**Exercise**
Search the entries below for "will" and copy each matching line.

Saved entries
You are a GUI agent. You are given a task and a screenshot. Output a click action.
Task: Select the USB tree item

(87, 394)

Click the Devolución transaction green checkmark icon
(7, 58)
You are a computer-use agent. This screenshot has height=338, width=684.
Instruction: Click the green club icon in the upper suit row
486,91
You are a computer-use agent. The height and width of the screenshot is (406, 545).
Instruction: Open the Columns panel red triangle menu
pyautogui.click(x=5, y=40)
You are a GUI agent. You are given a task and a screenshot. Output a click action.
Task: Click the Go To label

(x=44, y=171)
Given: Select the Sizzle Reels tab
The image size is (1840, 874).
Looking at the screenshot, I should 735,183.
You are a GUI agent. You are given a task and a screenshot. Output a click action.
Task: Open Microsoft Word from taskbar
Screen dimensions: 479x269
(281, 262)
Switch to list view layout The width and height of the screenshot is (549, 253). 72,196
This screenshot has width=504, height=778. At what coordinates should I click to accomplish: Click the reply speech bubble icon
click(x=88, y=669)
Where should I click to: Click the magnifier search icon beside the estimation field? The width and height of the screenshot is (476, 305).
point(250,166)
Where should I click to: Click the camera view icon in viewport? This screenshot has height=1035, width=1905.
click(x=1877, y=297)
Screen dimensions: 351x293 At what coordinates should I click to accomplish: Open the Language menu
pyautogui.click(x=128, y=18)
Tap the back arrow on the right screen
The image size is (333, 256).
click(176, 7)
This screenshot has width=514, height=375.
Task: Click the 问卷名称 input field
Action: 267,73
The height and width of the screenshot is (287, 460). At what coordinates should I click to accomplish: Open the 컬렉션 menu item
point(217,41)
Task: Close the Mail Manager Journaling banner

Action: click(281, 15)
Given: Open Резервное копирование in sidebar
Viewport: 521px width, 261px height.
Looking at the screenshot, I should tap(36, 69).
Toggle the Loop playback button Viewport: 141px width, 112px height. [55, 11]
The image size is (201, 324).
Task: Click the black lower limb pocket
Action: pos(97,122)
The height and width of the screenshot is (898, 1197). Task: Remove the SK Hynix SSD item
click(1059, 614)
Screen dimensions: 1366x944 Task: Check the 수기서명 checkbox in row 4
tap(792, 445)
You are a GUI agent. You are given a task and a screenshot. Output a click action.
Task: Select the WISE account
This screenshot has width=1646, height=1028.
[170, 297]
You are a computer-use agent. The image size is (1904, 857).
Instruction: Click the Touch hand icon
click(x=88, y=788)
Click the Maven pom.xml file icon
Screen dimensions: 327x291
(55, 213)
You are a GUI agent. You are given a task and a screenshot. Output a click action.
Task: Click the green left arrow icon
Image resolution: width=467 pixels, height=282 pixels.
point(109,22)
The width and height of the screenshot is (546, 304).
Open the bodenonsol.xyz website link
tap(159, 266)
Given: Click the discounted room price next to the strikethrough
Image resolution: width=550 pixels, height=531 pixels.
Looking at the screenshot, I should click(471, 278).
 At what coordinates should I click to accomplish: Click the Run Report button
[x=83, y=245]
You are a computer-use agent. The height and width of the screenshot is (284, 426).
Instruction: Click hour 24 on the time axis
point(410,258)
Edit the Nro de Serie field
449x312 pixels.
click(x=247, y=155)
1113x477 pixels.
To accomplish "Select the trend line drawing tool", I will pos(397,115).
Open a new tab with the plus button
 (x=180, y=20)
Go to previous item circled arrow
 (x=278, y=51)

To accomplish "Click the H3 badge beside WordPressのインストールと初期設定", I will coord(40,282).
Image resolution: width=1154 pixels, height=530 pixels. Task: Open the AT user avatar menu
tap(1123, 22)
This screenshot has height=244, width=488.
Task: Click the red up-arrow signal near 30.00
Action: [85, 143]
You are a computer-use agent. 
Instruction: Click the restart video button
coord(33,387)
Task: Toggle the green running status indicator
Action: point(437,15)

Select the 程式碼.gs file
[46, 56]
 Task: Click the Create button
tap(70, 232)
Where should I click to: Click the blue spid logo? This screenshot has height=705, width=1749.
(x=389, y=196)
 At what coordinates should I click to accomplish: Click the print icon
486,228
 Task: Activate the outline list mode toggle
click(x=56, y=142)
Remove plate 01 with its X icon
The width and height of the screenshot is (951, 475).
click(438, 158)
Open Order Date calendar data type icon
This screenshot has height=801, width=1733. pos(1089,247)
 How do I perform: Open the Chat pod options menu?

**Answer to this problem**
To accomplish "Select the trend line drawing tool", I will pos(397,115).
To accomplish "Click the H3 badge beside WordPressのインストールと初期設定", I will coord(40,282).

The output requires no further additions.